黒髪に赤い眼鏡をかけ、制服をきちっと着こなしている。
僕が副委員長であることもあって、何かと話すことが多いが、この手の話をするのは初めてではなかった。
「大川たちの考えてることなんて、僕らにはわからないよ。もう僕らの物差しでは測れない」
早瀬は何も悪いことをしていなかったし、大川たちを害するようなこともしていなかった。もしかしたら、いじめることに理由は必要ないのかもしれない。
「みんな席について」
教室の前のドアが開き、担任が入ってくる。新任というわけでもなければ、ベテランというわけでもない。僕らと同じでいじめを黙認していた仲間。
「昨日、あのあと考えたのだけど、早瀬さんに向けて、みんなで寄せ書きを作らない?」
昨日と同じだ。僕には先生が何を言っているのかわからない。
「何その小学生くさい提案」
阿知使主がその特徴的な緑色の髪をいじりながら不満そうに言う。
確かに幼稚そうな響きはあるが、僕が問題に思っているのはそこではない。
今更早瀬にどの面下げて寄せ書きを渡すというのだ。
「1限目の先生の授業で全体で案をまとめると言うのはどうでしょうか」
隣の委員長が手を上げた。
マシな案は出るかもしれない。最低な話、何もしないという結論が出て欲しいとまで思ってしまう。
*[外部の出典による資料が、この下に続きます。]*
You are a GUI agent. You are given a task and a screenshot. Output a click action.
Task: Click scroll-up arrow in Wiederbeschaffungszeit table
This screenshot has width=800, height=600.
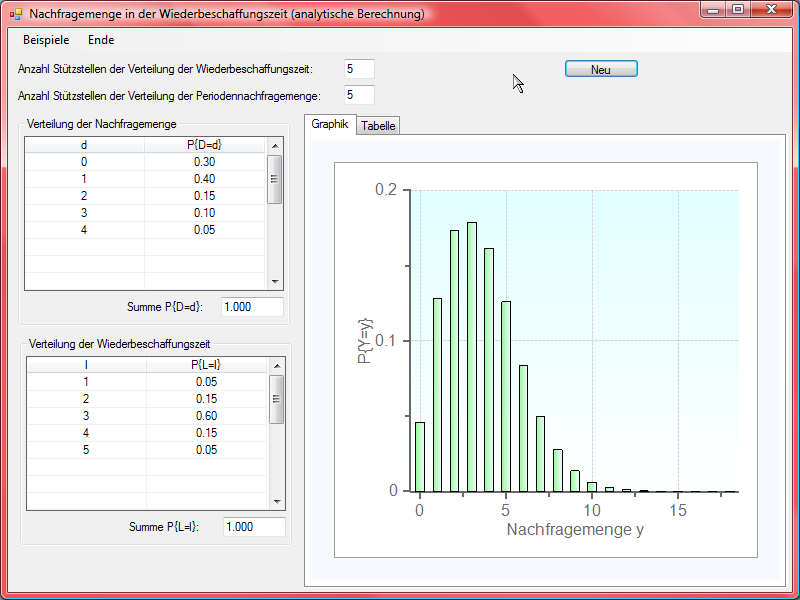pos(277,366)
「私もそうしたいと思ったのだけど、授業が押してるから出来ないの……」
先生がいかにも辛そうに言った。
クラス全体でも先生の意見が気に食わなそうな空気感が漂っている。
どうやらみんな考えていることは同じらしい。
「いいぜ。とっとと書いて、早く戻ってきてもらおうぜ」
大川が少し煩わしそうに言った。
大川の一言で、クラスのざわめきが一瞬で静まった。
早くおもちゃに戻ってきてほしい。冗談ではなく本当にそう思っているのか。僕には何もわからない。
「じゃあ、大和さん。色紙を渡すからことあと職員室に来てね」
先生は逃げるようにそう言って教室を出ていった。
寄せ書き制作は委員長に押し付けるような形になった。
「郁哉くん、私だけだとできそうにないから、少し手伝ってくれない?」
職員室から帰ってきた委員長にそう言われたのは、それからすぐのことだった。